Of course, not everyone gets what they’re looking for. The #3 search that led people to my site this past year as “Sheila Kennedy”. I’m guessing very few of those people were looking for information on Harvard design professor Sheila Kennedy, who presented an interesting (if controversial) solution for lighting in the developing world at Pop!Tech. No, my guess is that they were interested in the Sheila Kennedy who appeared on Big Brother, who’d previously been a Penthouse model. (You’re on your own for finding those links.) Similarly, I suspect that the reason this story about attending a Turkish bath is so popular is that it includes the phrase “naked Turkish men” – the 24th most popular search query that leads to my site. Again, my apologies for anyone disappointed in what they find here.
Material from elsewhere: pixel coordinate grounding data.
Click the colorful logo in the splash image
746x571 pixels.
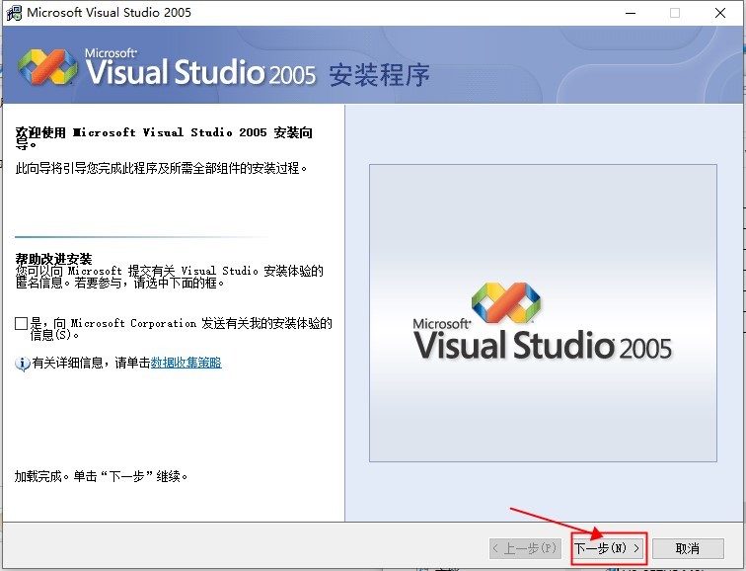pos(505,302)
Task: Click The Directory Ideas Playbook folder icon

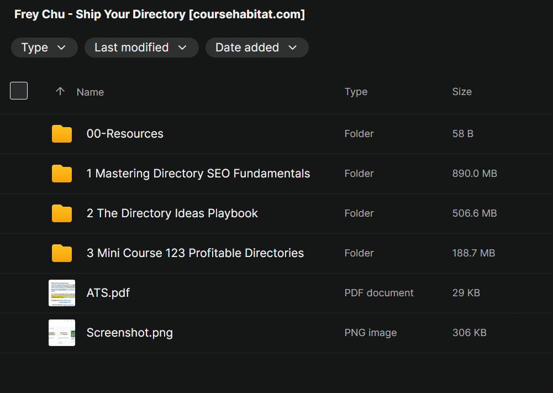Action: point(62,213)
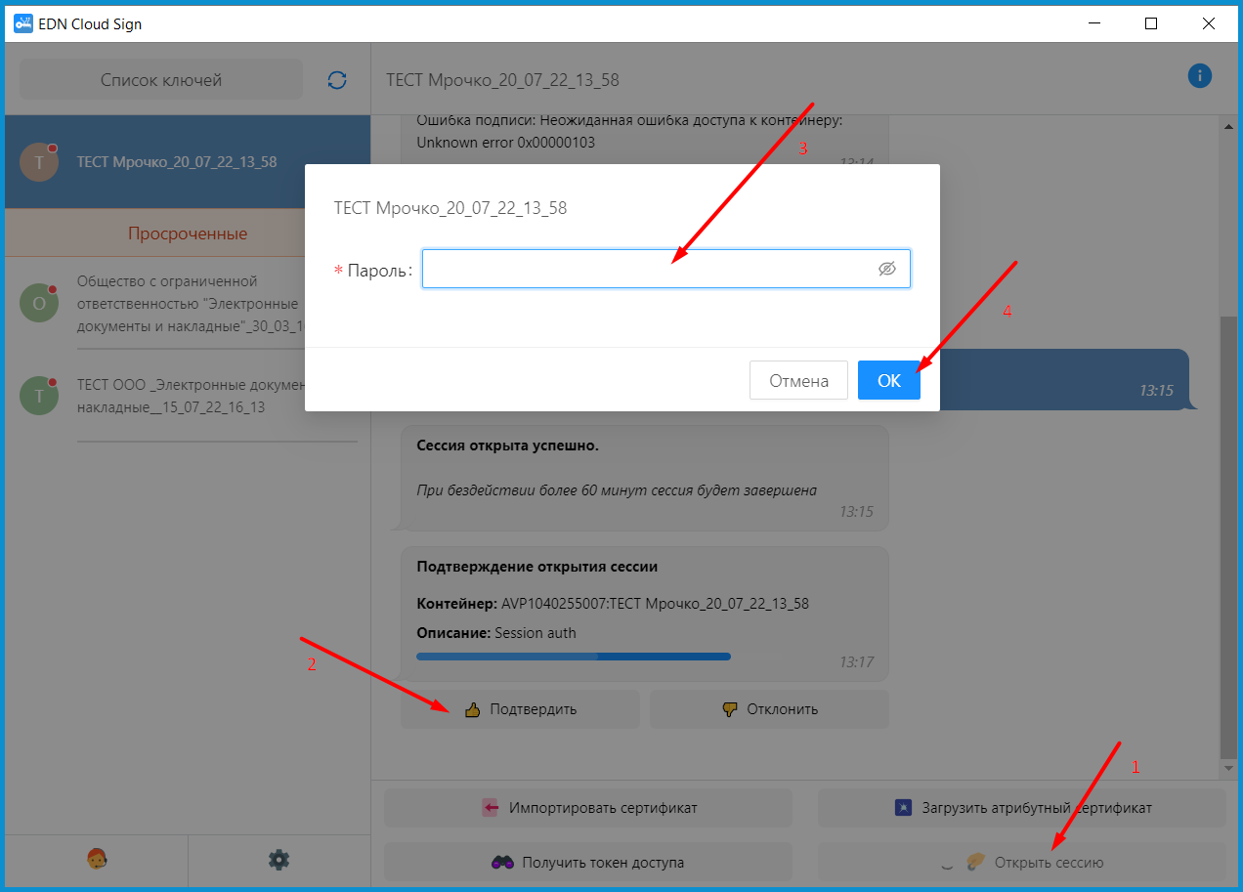Open the settings gear icon
1243x892 pixels.
[x=279, y=860]
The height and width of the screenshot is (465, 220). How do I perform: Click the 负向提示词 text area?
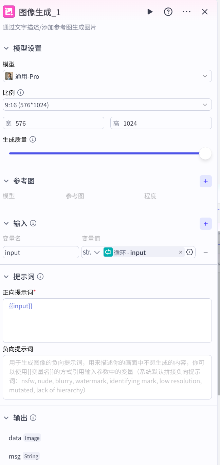pos(107,377)
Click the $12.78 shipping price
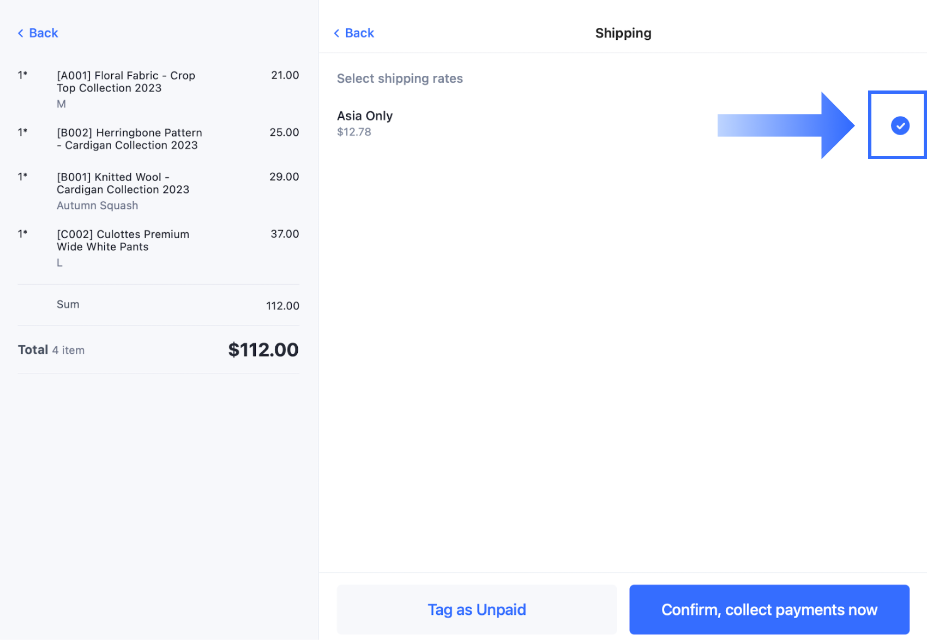 coord(354,132)
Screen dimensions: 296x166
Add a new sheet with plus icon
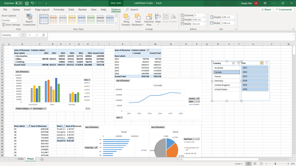click(x=42, y=159)
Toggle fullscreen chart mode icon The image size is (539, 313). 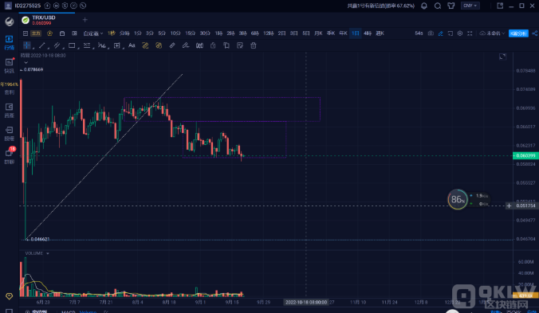pos(470,33)
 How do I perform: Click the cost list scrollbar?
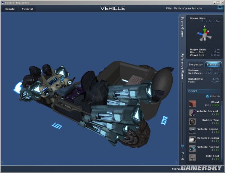222,131
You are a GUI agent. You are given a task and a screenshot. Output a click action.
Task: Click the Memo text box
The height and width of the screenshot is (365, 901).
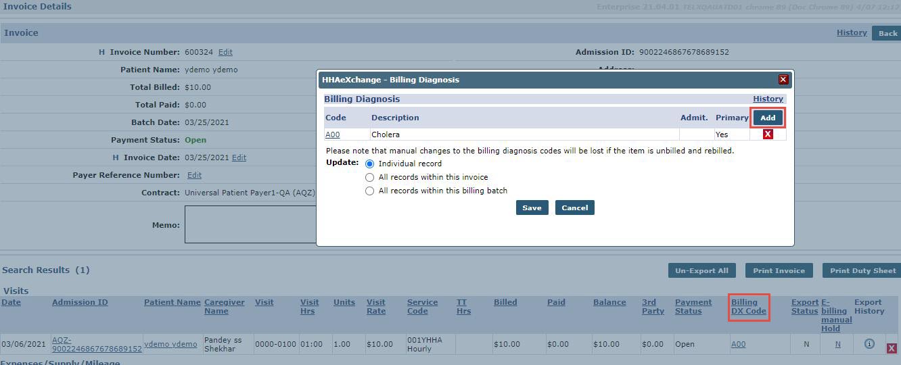click(250, 224)
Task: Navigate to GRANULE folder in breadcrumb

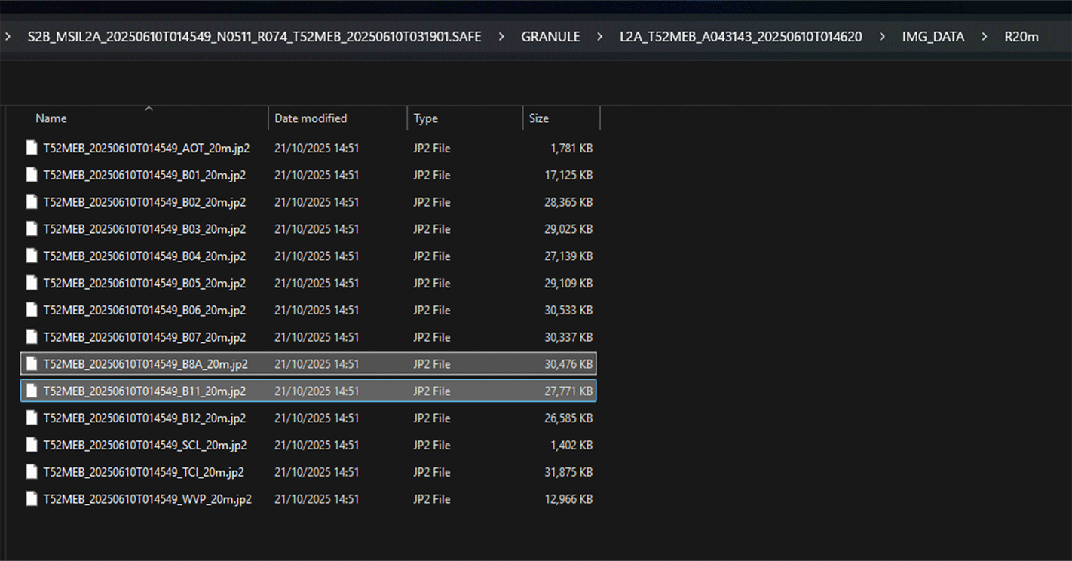Action: coord(550,37)
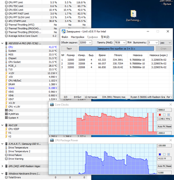Click the Core Clocks graph disk icon

[52, 104]
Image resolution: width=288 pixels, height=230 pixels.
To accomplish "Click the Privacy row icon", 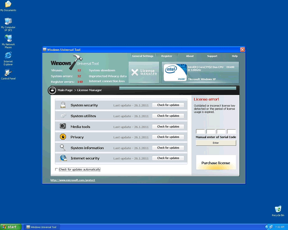I will tap(63, 137).
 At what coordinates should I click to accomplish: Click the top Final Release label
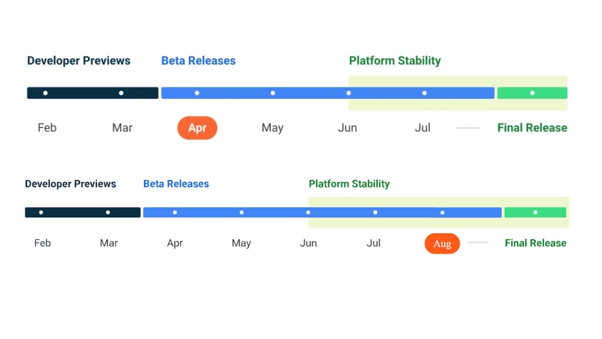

The lessons I take from this? Be obscure. Write about stories that other people don’t write about. Write about brilliant people who aren’t well known to the web. And if you’re having problems getting people to pay attention to your stories on Somalia, it never hurts to put in the names of obscure starlets who’ve taken their clothes off for photo shoots.

4 thoughts on “Give the people what they want (?)”

  1. Speaking of Joseph Kony, Matthew Green’s book on him is out now. It’s not available in the US, but you can get it on amazon.co.uk. I’m about a quarter of the way through it now, and so far so good.

  2. My path to becoming a regular reader fits right in with your stats… I first arrived via a link to your ger-building experiments, then via links to PopTech! and then TED blogging, and then I started following closely and got interested in your Africa+internet posts. I really appreciate the opportunity to read your geeking out on events and places that are outside of my regular news exposure.